Fresh cheeses are less preferable for a low-carb diet as they are less fermented and consequently, still contain a significant portion of the carbohydrates naturally found in milk.

The cheeses that are high in protein also have the lowest carbohydrate content. Foods containing less than 1 gram of carbohydrates per serving are considered to be very low in carbs. For example:

  • Brie and goat cheese have 0.3 grams of carbs per ounce.

  • Blue cheese and cheddar cheese have around 0.4 grams of carbs per ounce.

  • Parmesan cheese has about 0.9 grams of carbs per ounce.

Protein Content of Cheeses

Low moisture (dryer) cheeses in general contain more protein per serving than moist cheeses.

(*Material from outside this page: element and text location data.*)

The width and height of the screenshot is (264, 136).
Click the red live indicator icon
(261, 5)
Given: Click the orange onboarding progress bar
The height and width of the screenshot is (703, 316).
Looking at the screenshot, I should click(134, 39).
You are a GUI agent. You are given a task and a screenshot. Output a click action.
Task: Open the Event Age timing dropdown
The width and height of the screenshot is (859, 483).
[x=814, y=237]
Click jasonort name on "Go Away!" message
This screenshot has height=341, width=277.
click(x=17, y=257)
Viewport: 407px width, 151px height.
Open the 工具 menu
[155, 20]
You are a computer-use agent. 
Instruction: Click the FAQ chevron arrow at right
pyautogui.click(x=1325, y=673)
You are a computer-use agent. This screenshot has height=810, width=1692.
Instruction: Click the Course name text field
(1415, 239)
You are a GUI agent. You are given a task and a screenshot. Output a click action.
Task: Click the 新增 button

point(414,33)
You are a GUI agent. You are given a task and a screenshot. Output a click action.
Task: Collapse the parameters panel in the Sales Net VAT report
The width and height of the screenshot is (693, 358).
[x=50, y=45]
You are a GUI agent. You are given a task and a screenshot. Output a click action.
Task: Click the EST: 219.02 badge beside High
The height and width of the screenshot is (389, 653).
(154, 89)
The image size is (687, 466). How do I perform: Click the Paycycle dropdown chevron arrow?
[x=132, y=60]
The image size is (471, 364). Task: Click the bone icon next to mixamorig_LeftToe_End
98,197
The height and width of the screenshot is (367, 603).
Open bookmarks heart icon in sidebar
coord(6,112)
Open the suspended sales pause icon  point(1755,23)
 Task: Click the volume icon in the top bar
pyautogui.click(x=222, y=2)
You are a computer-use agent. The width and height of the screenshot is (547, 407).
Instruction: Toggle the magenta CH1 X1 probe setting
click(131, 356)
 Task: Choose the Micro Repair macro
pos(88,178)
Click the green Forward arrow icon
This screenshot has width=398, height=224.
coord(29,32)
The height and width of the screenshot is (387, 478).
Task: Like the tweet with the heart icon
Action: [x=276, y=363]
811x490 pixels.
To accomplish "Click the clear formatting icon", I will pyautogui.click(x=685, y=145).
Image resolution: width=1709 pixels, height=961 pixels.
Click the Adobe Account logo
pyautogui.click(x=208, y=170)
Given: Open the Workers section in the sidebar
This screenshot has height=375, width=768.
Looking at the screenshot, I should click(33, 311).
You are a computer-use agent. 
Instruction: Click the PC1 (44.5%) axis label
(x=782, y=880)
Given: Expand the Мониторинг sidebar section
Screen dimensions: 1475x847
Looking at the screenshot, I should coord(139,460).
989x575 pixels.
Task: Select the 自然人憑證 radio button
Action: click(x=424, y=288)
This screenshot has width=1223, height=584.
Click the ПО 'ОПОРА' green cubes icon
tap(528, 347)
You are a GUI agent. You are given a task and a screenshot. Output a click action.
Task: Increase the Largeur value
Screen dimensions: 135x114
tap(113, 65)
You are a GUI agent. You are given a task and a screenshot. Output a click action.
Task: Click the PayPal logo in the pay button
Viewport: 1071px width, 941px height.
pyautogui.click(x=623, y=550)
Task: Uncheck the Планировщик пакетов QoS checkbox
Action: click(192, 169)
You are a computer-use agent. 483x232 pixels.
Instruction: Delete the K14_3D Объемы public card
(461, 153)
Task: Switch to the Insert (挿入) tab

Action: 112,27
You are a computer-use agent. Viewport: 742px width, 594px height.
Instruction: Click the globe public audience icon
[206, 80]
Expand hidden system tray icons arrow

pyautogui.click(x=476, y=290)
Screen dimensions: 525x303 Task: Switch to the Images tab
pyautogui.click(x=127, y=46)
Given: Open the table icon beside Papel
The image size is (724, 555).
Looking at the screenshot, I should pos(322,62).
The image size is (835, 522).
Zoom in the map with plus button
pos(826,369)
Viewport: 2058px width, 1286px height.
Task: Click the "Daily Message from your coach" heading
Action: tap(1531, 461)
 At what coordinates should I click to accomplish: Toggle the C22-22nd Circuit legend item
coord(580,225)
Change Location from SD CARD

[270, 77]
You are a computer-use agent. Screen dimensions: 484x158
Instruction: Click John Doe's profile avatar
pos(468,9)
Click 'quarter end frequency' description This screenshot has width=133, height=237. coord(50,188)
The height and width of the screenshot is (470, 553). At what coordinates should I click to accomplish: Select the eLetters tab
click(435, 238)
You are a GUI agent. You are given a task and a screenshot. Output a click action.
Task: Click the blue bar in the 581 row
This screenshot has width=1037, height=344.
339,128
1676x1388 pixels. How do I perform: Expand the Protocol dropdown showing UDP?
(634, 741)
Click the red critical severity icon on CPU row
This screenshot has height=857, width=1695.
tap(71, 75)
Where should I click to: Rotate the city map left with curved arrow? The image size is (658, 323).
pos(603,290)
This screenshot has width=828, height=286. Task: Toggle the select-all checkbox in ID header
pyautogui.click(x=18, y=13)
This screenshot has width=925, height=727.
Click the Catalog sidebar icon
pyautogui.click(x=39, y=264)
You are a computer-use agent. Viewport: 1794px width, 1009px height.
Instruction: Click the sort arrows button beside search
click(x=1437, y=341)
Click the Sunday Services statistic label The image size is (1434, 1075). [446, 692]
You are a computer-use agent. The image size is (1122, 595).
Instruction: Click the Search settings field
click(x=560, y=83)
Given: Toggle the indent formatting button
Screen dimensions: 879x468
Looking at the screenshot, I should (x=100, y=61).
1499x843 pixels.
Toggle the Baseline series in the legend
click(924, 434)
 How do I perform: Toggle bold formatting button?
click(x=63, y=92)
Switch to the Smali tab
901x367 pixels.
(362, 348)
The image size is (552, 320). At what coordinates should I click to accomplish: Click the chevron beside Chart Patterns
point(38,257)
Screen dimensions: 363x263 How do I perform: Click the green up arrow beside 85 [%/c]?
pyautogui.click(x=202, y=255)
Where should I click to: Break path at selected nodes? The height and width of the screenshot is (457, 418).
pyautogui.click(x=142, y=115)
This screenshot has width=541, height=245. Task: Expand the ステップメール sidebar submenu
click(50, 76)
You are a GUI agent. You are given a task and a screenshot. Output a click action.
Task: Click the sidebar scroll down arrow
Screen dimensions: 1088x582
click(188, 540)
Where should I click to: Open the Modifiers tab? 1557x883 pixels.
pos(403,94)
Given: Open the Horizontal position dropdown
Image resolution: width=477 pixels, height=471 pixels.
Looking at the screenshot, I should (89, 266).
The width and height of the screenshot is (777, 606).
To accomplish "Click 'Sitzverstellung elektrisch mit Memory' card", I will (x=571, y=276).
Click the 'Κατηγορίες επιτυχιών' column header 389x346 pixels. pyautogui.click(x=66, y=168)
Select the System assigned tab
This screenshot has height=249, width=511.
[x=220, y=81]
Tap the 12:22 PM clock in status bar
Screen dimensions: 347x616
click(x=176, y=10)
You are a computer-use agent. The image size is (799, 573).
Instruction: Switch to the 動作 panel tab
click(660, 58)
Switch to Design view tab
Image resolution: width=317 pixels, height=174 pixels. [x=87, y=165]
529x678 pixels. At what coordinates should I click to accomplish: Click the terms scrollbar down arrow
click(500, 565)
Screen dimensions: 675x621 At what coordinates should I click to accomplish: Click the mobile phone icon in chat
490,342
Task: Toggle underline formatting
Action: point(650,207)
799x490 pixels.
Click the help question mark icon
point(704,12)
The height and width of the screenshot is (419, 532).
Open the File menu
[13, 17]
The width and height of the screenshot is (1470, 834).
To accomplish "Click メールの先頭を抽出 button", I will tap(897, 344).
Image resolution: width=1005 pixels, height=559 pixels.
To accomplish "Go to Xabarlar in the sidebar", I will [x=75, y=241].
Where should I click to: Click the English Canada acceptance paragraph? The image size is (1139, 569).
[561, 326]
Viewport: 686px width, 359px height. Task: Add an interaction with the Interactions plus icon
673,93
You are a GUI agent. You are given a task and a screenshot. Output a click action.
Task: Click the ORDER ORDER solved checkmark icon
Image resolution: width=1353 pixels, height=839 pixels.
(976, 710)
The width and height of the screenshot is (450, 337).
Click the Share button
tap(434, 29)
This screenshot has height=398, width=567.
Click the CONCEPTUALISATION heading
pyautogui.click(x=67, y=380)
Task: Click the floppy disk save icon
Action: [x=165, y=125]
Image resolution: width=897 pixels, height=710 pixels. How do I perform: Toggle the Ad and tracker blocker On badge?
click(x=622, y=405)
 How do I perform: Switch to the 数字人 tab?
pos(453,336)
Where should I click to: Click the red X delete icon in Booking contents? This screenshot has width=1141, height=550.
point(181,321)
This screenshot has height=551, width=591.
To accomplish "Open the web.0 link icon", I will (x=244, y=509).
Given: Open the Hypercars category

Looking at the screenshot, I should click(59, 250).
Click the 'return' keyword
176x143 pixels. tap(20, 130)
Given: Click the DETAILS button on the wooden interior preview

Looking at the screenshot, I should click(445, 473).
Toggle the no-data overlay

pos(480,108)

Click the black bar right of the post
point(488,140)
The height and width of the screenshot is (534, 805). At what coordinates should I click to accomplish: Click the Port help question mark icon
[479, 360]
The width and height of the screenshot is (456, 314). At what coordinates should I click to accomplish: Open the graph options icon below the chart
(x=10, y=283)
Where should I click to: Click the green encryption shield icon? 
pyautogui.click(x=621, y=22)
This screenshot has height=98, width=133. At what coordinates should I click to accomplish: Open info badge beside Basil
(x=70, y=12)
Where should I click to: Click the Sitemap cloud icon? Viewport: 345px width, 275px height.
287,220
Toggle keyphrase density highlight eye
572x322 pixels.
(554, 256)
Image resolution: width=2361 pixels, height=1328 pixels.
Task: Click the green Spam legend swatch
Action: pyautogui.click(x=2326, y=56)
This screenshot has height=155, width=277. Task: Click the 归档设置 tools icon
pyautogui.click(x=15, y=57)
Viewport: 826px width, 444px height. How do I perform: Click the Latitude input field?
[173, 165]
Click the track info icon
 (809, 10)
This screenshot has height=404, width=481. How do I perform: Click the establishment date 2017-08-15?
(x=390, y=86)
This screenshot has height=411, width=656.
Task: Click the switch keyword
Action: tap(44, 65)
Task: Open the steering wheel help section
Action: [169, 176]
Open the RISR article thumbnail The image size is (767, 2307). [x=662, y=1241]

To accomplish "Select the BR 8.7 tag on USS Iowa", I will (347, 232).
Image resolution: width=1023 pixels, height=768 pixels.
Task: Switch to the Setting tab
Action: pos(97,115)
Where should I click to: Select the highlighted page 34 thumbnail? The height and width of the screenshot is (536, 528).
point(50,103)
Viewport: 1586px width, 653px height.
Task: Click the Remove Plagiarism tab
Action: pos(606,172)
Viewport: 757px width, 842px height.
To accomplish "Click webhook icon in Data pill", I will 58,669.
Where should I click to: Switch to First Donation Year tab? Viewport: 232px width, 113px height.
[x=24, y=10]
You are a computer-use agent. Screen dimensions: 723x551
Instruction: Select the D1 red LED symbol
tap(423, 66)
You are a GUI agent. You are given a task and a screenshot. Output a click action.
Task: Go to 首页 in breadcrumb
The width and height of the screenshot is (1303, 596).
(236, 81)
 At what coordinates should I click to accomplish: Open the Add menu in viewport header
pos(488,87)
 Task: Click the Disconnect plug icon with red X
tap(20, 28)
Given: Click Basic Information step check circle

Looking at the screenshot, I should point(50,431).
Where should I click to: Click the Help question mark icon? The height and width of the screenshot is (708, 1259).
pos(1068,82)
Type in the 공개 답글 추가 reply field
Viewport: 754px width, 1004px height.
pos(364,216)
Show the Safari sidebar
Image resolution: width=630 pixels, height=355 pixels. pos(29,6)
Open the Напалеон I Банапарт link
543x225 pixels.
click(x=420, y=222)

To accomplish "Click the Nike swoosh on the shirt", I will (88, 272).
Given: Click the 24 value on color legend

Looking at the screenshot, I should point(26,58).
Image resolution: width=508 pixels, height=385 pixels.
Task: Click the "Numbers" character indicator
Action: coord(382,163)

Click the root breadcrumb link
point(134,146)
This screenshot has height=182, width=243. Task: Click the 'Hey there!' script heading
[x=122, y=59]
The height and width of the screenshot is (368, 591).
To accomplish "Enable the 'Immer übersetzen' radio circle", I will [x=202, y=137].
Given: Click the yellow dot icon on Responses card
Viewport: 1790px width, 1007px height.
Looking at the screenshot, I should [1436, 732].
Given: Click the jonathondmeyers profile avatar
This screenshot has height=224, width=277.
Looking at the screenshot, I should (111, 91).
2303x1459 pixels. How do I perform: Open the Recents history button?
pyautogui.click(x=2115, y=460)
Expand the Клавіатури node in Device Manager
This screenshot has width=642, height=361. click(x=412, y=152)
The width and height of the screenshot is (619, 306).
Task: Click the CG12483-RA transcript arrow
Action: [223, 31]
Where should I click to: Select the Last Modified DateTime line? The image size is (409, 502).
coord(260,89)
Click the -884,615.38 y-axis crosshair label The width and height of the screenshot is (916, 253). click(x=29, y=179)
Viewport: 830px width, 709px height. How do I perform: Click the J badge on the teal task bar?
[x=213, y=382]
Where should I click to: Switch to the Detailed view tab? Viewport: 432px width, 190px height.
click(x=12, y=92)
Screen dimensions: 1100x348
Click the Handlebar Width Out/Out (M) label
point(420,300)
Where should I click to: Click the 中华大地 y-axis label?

  • Parmesan cheese has the highest protein content of all all cheeses, with 10 grams of protein per ounce.

  • Most cheeses contain an average of 6 to 7 grams of protein per ounce, including cheddar, Brie, Gouda, blue cheese or mozzarella.

  • Cheese spreads, cottage cheese and ricotta cheese have less than 3 grams of protein per ounce.

Less Desirable Cheeses For Low-Carb Diet

In terms of macronutrient ratios, even though their carbohydrate content is still low - 1 gram per ounce - , cream cheese, cottage cheese, ricotta cheese and cheese spreads contain less than 3 grams of protein per ounce, which is less than half found in most cheeses and less desirable for low-carb diet.

1 cup of cottage cheese contains 14 grams of protein, and 10 grams of carbohydrates. Their carbohydrate content is still low, at about 1 gram per ounce.

Attention! Fermented vs. Pickled

There is a difference between fermented foods and pickled or preserved foods. Foods packed in vinegar, such as cucumber pickles are not fermented.

Contrary to popular misconception, pickling is not the same as fermenting. A pickled food might not necessarily be rich in probiotics. Actually, pickling is done usually by utilizing vinegar and kills live micro-organisms. Fermented foods are the ones that have live bacteria with beneficial properties for health.

Until the 1940s, pickles were processed by means of natural fermentation. After the second world war, processors began using vinegar (acidic) and pasteurization (a heat process to stabilize the food). Pickled foods have long shelf life and are not easily/quickly perishable. However they have lost much of their nutrient value, including vitamin C and the live lactic acid bacteria found in raw fermented foods.

Every raw food has its own enzymes, meaning just about anything can be fermented. Done properly, fermented foods are also safer than cooked foods.